- **Request**
Pull out each line of the material below that contains the string "text", copying every such line in full.

Dataset Block Start

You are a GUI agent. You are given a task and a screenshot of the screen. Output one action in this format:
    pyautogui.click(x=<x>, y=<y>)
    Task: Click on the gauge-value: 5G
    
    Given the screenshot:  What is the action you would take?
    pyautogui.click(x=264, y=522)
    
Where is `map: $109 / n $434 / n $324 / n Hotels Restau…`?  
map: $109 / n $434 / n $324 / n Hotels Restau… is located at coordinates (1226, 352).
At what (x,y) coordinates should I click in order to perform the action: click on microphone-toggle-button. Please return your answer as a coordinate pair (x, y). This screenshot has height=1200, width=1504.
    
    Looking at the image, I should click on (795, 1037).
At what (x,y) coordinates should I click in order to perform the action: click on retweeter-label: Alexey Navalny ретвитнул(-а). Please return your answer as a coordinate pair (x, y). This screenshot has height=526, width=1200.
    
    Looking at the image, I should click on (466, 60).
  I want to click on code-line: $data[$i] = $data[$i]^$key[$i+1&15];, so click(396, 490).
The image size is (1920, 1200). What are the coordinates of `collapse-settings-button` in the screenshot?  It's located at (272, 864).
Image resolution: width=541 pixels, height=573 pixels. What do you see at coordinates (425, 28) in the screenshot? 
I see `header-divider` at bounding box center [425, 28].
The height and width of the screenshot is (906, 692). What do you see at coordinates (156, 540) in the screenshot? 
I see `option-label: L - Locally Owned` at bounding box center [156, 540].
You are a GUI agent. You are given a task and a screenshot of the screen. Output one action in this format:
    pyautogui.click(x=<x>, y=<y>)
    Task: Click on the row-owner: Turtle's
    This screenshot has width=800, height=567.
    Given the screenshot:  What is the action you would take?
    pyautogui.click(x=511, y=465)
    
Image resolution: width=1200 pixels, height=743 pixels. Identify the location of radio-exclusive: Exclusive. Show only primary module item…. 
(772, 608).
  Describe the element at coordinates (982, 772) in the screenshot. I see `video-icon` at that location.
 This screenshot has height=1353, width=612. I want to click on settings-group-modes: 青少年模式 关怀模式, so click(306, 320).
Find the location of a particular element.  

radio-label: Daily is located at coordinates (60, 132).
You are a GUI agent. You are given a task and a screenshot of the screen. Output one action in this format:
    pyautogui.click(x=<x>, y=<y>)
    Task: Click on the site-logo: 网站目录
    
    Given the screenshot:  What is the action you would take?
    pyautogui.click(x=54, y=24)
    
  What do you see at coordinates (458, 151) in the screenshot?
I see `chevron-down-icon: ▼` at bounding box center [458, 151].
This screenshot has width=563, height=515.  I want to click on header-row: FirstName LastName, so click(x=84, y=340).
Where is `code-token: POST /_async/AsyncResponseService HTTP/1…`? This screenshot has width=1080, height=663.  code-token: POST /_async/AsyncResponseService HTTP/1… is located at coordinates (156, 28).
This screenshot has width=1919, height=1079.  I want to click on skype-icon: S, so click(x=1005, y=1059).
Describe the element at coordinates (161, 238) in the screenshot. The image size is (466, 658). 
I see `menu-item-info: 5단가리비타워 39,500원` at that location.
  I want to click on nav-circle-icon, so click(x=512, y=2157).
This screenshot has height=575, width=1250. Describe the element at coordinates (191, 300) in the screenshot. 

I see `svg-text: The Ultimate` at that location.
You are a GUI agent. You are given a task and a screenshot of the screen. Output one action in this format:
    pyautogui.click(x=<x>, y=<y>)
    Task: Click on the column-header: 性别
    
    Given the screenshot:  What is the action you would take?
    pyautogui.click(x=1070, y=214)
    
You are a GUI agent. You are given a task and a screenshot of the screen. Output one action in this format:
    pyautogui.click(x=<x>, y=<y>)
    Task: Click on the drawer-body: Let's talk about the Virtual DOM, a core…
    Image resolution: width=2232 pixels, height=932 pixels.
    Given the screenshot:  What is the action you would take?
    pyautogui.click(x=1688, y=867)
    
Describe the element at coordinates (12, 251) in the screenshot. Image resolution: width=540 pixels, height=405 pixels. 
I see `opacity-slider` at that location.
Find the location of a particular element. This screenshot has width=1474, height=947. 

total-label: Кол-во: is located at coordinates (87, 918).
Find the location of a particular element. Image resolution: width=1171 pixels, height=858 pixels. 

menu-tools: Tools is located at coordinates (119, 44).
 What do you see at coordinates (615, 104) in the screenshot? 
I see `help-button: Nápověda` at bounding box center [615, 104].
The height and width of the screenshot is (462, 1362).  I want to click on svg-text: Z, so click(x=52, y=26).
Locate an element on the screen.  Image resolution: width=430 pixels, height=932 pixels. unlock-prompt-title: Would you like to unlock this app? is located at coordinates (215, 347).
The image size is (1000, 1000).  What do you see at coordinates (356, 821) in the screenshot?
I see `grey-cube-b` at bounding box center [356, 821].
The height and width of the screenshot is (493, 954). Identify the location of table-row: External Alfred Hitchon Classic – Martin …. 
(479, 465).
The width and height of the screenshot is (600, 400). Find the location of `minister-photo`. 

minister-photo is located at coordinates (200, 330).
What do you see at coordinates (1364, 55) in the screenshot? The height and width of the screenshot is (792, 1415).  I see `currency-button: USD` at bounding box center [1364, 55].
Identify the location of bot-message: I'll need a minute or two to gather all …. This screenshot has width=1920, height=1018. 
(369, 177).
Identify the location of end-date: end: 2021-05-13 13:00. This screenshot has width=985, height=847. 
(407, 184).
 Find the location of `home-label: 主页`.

Dataset Block End

- **Output for this task**
I see `svg-text: The Ultimate` at that location.
The height and width of the screenshot is (462, 1362).  I want to click on svg-text: Z, so click(x=52, y=26).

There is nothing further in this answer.